In the public sphere the divide has been visible mostly through the wide spectrum of opinions and contradictory positions. Within days of one another, members have been seen to defend radically opposed ideas on topics such as the next President, the Nile Treaty and on relations with the international community.
The movement’s new leader, Mohammed Badie, is 67 years old and a student from the jails of Nasser where he was previously involved in the movement of radical Islamist Sayyid Qotb. It was a contested choice, which caused an international outcry when it was announced.

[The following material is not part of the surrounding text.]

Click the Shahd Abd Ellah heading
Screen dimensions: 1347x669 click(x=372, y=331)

“The choice is the result of the ever-mounting pressure on the ‘party’ and a no-win situation. If Mr Badie decides to be high-profile in the run-up to the elections, his radical past from his time in jail will not help his image, the government will make sure of it”, argues local journalist Radwan Baassiri.
Everyone in Cairo knows that the big game for every political party of any substance now consists of presenting a presidential candidate ahead of the elections in 2011.

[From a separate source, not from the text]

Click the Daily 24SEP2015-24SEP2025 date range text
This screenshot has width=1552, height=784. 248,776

The candidate must have a minimum two years party-leadership experience, within a party with a minimum of five seats in Parliament.

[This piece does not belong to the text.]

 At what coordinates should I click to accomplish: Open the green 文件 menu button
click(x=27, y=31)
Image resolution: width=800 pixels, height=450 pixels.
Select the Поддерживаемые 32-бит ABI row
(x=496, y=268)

Independent candidates may also stand (which would have to be the case for the Muslim Brotherhood, given that it is constitutionally banned from participating at the elections in any other way) provided they have at least 250 elected supporters, 64 of which must be MPs. To the great amusement of onlookers, one of the Brotherhood’s biggest opportunities is the women. By virtue of another recent law, 64 seats have been reserved for them in the next parliament.
“By vowing for their attention, the Brotherhood is thinking long-term, it is evident,” one of the party’s members said recently.
According to Dr Mohammed Morsy from the Muslim Brotherhood, political alliance with another party is currently not an option.
Either way, both analysts and human rights groups in Cairo expect the up-coming elections to be marked by more voting irregularities than previous ones, of which the Shura council election, where none of the Brotherhood’s 13 candidates won any seats, was considered a key indicator. “The elections were not representative of what happened on the ground. Official figures suggest the turn-out was 30 per cent, when in reality it was maybe three,” explains Dr Morsy.
“We knew the result would be forged, but if we had not participated, the forgery would not have been seen. We also have to show people that we are engaging in the democratic process of our country, that we continue to fight and that change is still possible,” he adds.
The reduction of proportional representation of the Brotherhood in the Assembly is a key political game and according to observers the authorities do not intend to compromise. Additional arrests are to be expected so that the only option left to the movement is to negotiate for the freeing of its members, the SPI wrote recently.
But there is still hope. News agencies have been reporting the Muslim Brotherhood as saying it will back the former Director General of the International Atomic Energy Agency, Dr Mohamed ElBaradei’s political change campaign. The meeting came as a surprise to many, but had in fact been planned for months.
“It is not a political alliance, but we are working together for legal change so that the government is unable to continue to violate the constitution and use of emergency laws,” Dr Horsy confirms.
The overall picture is that in spite of the internal differences, the Brotherhood is slowly re-uniting to be in the game for the long run. Internal unrest means they would risk losing the support amongst Egyptians, as well as internationally.
“We cannot afford that, as much as we like to think we can,” fears Dr Horsy confirms.